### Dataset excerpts
= = = =

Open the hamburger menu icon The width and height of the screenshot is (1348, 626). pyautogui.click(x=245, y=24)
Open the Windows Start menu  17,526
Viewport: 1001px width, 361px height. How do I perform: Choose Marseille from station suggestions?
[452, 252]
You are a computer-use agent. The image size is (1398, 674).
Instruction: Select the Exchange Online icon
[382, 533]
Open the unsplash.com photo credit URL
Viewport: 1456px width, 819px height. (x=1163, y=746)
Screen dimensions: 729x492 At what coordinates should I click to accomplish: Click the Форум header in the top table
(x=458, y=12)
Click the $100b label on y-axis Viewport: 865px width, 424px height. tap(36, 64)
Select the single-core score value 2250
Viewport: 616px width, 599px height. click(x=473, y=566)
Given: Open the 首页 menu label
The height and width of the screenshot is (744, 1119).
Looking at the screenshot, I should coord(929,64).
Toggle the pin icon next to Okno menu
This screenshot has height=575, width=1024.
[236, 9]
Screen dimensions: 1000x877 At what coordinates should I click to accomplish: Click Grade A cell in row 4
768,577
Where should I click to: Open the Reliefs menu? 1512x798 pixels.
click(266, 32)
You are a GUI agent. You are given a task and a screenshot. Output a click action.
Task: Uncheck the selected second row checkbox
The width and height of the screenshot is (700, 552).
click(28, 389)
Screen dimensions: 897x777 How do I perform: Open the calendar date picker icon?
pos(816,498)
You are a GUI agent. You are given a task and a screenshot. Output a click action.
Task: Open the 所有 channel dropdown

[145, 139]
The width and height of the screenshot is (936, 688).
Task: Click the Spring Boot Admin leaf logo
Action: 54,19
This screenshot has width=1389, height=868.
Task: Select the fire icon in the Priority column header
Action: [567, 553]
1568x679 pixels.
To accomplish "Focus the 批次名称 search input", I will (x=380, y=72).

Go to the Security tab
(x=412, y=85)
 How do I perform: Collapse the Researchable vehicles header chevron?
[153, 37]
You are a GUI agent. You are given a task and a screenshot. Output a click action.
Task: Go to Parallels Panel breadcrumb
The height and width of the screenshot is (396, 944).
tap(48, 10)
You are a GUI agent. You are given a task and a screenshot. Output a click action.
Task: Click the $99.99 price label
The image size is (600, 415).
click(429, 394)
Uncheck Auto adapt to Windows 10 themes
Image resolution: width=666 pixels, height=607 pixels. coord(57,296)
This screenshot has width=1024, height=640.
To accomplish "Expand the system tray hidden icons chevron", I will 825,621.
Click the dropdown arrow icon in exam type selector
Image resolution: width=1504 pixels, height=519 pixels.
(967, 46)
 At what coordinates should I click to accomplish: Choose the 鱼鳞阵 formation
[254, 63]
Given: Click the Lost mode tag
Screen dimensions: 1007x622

= = = =

### TASK TO COMPLETE
Copy out each line of the records that holds the string "label".

### OUTPUT BELOW
Click the $100b label on y-axis Viewport: 865px width, 424px height. tap(36, 64)
Given: Open the 首页 menu label
Task: Click the $99.99 price label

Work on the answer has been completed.